Crowdsourcing, flash-mobs, user-generated content, concours, earned-media, slacktivism, e-mobilisation, web-volontaires, intranet ou extranet bénévoles, cyber-sympathisants ou digital-activistes, tous ces mots relèvent en fait de la même préoccupation : comment fédérer et gérer les opportunités et possibilités offertes par Internet et les mobiles en matière de « bonne volonté » et de mobilisation ?

Oncle Sam

Entre levier stratégique, fausses bonnes idées et vraies « balles dans le pied », au travers d’exemples emblématiques et d’échanges d’expériences entre les participants, les discussions de cette 5ème édition des webreakfasts LIMITE tenteront de répondre à la problématique suivante :

Quelles stratégies et quels outils pour gérer des bénévoles, mobiliser des volontaires, impliquer des sympathisants sur Internet, en gardant la main, mais en sachant aussi lâcher prise ? 

Intervention de LIMITE au séminaire AFF de la collecte de fonds

LIMITE n’est pas une agence de fundraising, mais une agence de communication responsable, qui conçoit des campagnes qui génèrent des interactions, des contacts, des prospects et des donateurs.
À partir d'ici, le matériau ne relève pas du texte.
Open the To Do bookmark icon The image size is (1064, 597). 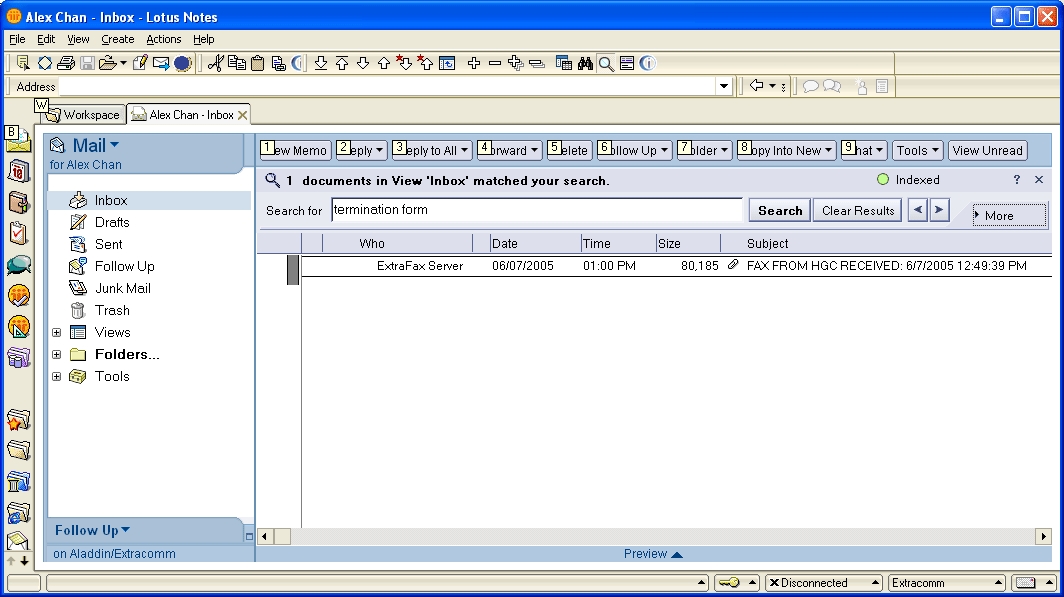click(x=18, y=233)
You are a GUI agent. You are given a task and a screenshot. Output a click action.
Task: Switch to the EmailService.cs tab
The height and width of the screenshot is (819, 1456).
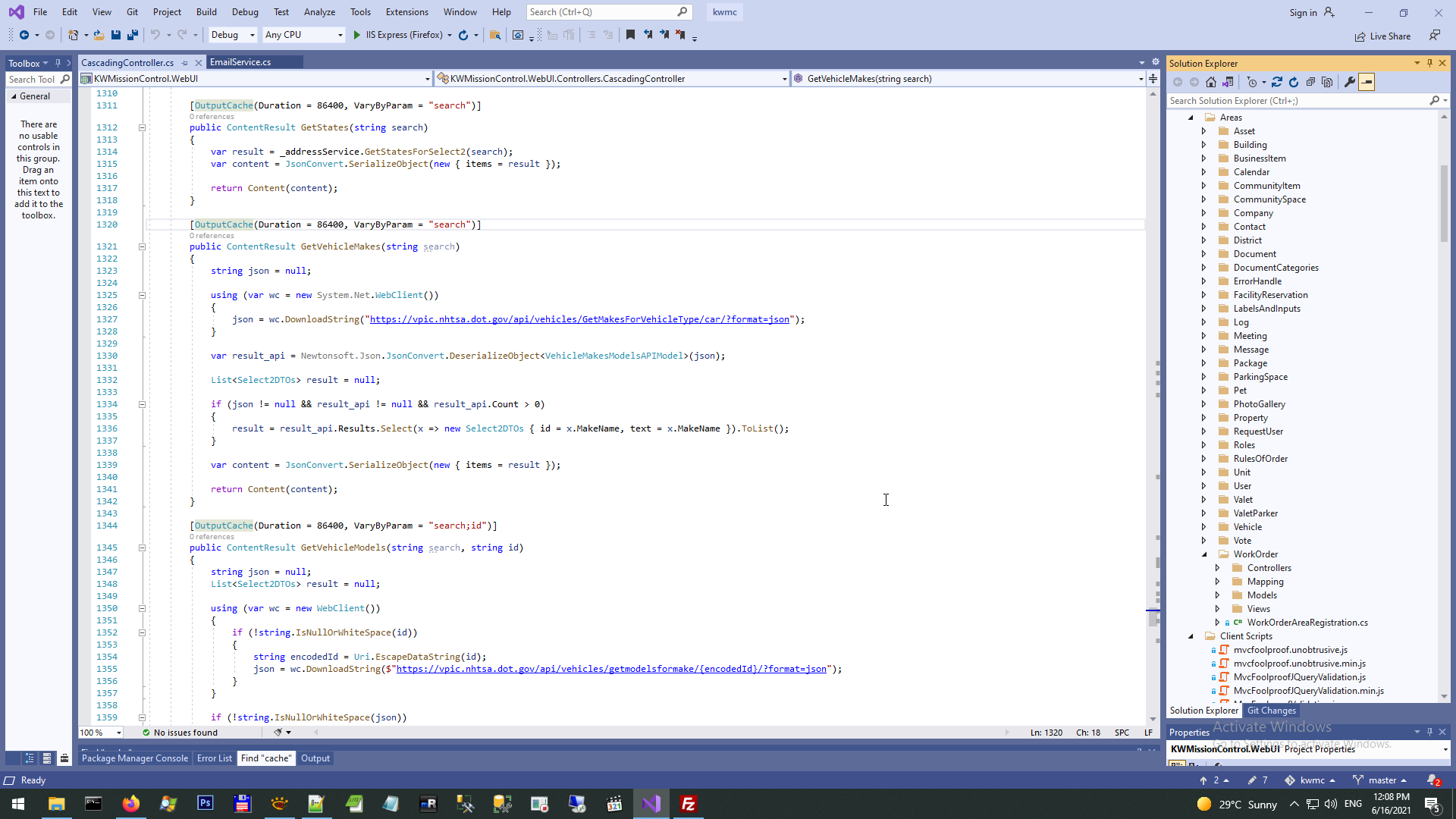tap(240, 62)
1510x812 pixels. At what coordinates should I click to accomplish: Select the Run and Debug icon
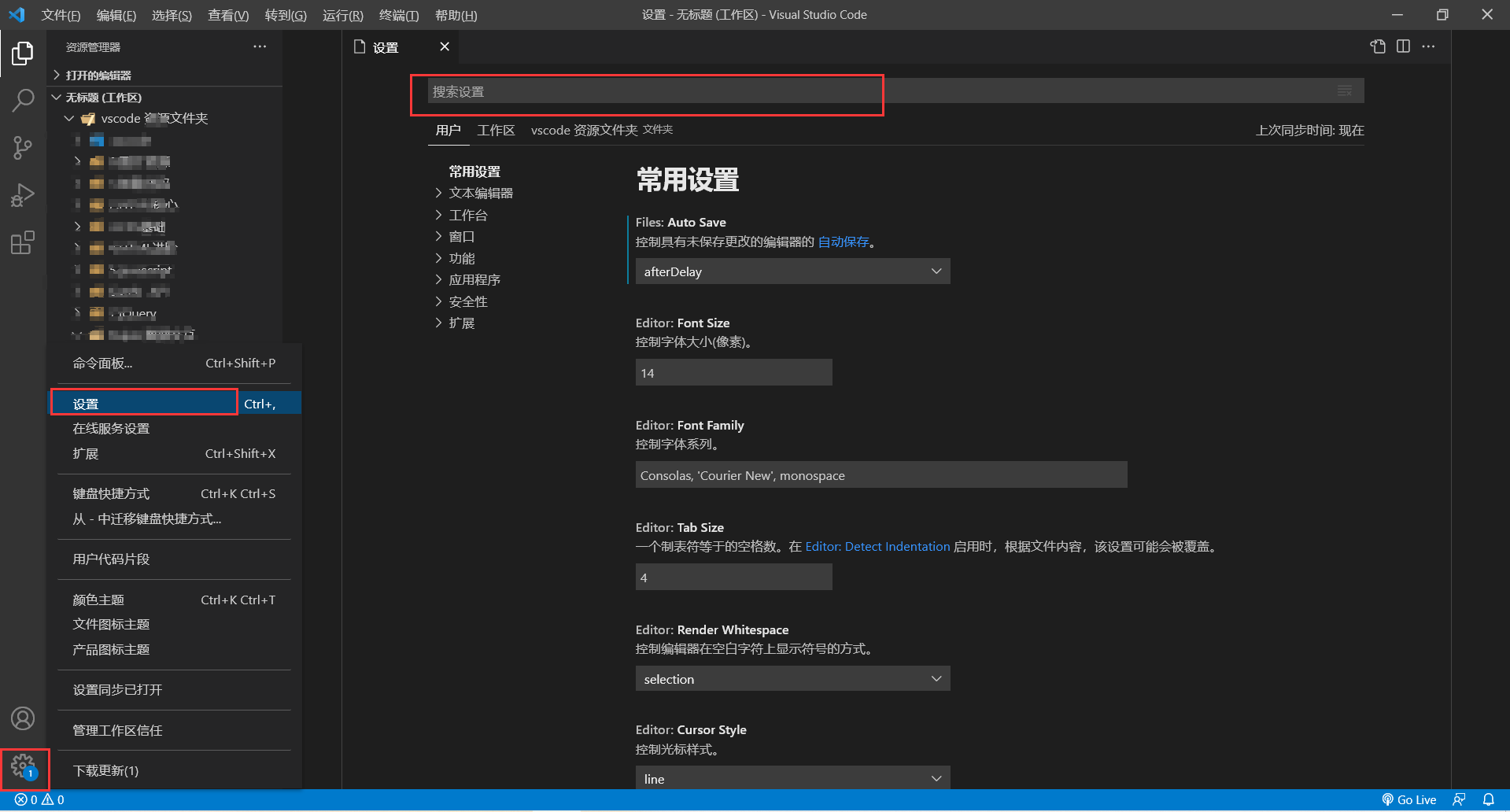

C’est à ce titre que l’agence intervient chaque année dans l’incontournable séminaire de l’Association Française des Fundraisers (AFF), le plus souvent sur des problématiques qui touchent à Internet. En effet, à travers ce média (ou canal ou espace), les frontières entre communication et marketing volent en éclats.

Séminaire AFF 2011

L’année dernière, nous avions partagé en séance plénière, aux côtés d’Hélène Bongrain de la Fondation Abbé Pierre (maintenant Institut Curie) et d’Anne-Marie Schmidt de Greenpeace, nos « cas clients » et bonnes pratiques dans le domaine de la « e-collecte ». Cette année, l’AFF nous a donné l’occasion d’animer 2 ateliers privés, ce dont nous la remercions au passage, et nous a demandé de nous concentrer sur des aspects plus méthodologiques pour démontrer, non pas « pourquoi faut-il placer Internet au cœur de sa stratégie Internet ? » mais « comment ? », et c’est l’exercice auquel nous nous sommes livrés devant une trentaine de participants à 2 reprises durant le séminaire.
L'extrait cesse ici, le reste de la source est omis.